Drilling liners are used to isolate areas within the well during drilling
operations. Production liners are used in the producing area of the well to
support the wellbore and to isolate various sections of the well. We also offer
expandable slotted liners that are designed to reduce cost and improve
production.

     INFLATABLE PACKERS

     These products are used in open cased hole applications for zonal isolation
in drilling, completion or remedial applications. Our product line includes
annulus casing packers, inflatable production packers and inflatable straddle
packer assemblies. We also offer specialized high pressure, high temperature,
high performance inflatable thru-tubing and completion packers.

                                        9
   11

     INTELLIGENT WELL TECHNOLOGY

     Intelligent completion products allow operators to remotely monitor and
control various downhole components, such as chokes and pumps. These products,
when combined with production packers, permit various sections of a well to be
optimized to improve production.
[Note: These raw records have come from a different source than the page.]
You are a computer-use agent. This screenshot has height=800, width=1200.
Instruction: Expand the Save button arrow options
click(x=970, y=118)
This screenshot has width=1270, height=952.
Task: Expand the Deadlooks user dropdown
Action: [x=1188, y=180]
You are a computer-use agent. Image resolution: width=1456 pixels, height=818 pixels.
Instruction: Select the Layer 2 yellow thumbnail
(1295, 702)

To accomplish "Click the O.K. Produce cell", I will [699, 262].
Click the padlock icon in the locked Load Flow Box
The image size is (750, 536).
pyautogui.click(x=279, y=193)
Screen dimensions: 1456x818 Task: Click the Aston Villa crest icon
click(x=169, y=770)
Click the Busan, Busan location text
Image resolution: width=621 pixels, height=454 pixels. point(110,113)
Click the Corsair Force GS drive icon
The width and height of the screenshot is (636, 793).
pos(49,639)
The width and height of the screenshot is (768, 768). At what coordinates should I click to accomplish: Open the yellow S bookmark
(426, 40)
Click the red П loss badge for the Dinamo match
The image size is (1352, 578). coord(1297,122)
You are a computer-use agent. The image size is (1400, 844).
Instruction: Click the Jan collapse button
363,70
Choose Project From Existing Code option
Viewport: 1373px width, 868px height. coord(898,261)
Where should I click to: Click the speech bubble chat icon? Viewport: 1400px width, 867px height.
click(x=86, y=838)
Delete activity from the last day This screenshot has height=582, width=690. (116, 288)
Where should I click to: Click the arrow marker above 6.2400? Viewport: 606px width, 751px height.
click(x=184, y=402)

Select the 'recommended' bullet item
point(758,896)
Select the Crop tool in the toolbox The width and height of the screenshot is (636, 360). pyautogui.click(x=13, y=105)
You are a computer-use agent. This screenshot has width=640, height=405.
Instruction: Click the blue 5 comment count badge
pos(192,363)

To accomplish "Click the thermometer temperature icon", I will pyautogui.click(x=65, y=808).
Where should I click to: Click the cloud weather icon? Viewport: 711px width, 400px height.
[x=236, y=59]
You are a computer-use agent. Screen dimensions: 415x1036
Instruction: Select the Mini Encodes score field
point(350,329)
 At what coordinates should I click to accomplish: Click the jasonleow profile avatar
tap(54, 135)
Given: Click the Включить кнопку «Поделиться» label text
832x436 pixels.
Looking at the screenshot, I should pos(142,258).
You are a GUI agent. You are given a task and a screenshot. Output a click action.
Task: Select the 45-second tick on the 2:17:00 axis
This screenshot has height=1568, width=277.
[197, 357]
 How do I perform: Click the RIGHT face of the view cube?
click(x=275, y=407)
These devices can also eliminate the need for
wireline and coiled tubing because they can be operated electrically from the
surface.

  Backlog

     The sales backlog for our completion products was $41.5 million as of
February 2001, all of which is expected to be shipped during 2001. There was no
backlog as of the comparable period in the prior year.

  Competition

     Our principal competitors are Baker Hughes, Halliburton and Schlumberger.
We also compete with various smaller providers of completion equipment. We
believe that we are the third largest provider of completion equipment in the
United States and the leading provider of liner hanger equipment and flow
control products in the North Sea market.

  Raw Materials

     Our Completion Systems Division purchases a wide variety of materials used
in our manufacturing facilities from a number of sources. We do not believe that
the loss of any one supplier would have a material adverse effect on this
division.

  Patents

     Many of our completion products are patented or proprietary. Our expandable
slotted tubular products are sold pursuant to a license from Shell Research
Limited with respect to certain aspects of the technology.

ARTIFICIAL LIFT SYSTEMS

     Our Artificial Lift Systems Division is a leading provider of artificial
lift systems worldwide and is the only provider of all forms of lift. Artificial
lift systems are installed in oil wells that do not have sufficient reservoir
pressure to raise the oil to the surface or that need to supplement the natural
reservoir drive in producing oil from the well. We estimate that more than
three-quarters of the world's producing oil wells require some form of
artificial lift. In North America, the number of producing oil wells requiring
lift is closer to 90% and outside of North America the number is approximately
70%. We believe the worldwide market for artificial lift to be in excess of $1.5
billion per year, most of which has historically been in North America due to
the maturity of the North American oil fields.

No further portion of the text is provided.